Research Paper|Volume 5, Issue 5|pp 357—372

hESC-secreted proteins can be enriched for multiple regenerative therapies by heparin-binding

Hanadie Yousef², Michael J. Conboy¹, Ju Li¹, Matthew Zeiderman², Tandis Vazin^1,³, Christina Schlesinger¹, David V. Schaffer^1,³, Irina M. Conboy¹

¹Department of Bioengineering and California Institute for Quantitative Biosciences (QB3), UC Berkeley, Berkeley, CA 94720, USA
²Department of Molecular and Cellular Biology, UC Berkeley, Berkeley, CA 94720, USA
³Department of Chemical Engineering and Helen Wills Neuroscience Institute, UC Berkeley, Berkeley, CA 94720 USA

Received: May 13, 2013Accepted: May 21, 2013Published: May 23, 2013

https://doi.org/10.18632/aging.100559

Copyright: © 2013 Yousef et al.
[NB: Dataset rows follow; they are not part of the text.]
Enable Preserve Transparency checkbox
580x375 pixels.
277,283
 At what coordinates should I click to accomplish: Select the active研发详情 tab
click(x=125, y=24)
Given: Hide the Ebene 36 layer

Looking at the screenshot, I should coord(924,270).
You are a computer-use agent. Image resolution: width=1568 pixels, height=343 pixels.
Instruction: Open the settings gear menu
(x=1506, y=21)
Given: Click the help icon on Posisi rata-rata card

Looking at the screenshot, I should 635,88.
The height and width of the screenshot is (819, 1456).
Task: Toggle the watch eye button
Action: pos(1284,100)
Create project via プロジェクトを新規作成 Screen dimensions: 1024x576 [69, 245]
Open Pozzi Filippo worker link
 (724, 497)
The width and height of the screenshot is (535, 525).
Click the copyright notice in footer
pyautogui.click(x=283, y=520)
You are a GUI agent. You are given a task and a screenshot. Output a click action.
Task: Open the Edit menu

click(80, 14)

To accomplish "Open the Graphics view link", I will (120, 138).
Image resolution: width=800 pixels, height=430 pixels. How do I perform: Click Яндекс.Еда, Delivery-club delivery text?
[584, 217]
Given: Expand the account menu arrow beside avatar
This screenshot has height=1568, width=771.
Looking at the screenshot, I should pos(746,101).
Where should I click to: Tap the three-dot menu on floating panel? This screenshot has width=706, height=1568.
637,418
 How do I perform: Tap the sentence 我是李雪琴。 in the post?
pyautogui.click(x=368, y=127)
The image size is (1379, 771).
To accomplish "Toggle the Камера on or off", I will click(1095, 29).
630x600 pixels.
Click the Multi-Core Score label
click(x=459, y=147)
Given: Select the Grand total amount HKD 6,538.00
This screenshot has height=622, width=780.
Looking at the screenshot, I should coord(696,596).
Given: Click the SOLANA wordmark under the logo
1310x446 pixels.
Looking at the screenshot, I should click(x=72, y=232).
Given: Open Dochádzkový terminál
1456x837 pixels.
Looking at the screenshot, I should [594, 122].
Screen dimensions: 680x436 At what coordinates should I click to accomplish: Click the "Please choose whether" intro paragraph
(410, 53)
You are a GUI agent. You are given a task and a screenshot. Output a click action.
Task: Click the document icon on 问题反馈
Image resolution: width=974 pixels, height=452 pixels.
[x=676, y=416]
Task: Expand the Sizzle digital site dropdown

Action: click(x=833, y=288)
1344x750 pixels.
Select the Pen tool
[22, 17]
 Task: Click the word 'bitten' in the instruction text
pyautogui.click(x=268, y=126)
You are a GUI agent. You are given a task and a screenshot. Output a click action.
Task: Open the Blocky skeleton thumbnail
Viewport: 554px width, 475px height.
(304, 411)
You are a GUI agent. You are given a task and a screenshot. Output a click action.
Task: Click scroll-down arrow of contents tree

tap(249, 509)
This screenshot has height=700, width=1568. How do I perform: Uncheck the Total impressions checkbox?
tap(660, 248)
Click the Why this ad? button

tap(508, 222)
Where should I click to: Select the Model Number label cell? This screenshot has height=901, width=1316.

This is an open-access article distributed under the terms of the Creative Commons Attribution License, which permits unrestricted use, distribution, and reproduction in any medium, provided the original author and source are credited.

Abstract

This work builds upon our findings that proteins secreted by hESCs exhibit pro-regenerative activity, and determines that hESC-conditioned medium robustly enhances the proliferation of both muscle and neural progenitor cells. Importantly, this work establishes that it is the proteins that bind heparin which are responsible for the pro-myogenic effects of hESC-conditioned medium, and indicates that this strategy is suitable for enriching the potentially therapeutic factors. Additionally, this work shows that hESC-secreted proteins act independently of the mitogen FGF-2, and suggests that FGF-2 is unlikely to be a pro-aging molecule in the physiological decline of old muscle repair. Moreover, hESC-secreted factors improve the viability of human cortical neurons in an Alzheimer's disease (AD) model, suggesting that these factors can enhance the maintenance and regeneration of multiple tissues in the aging body.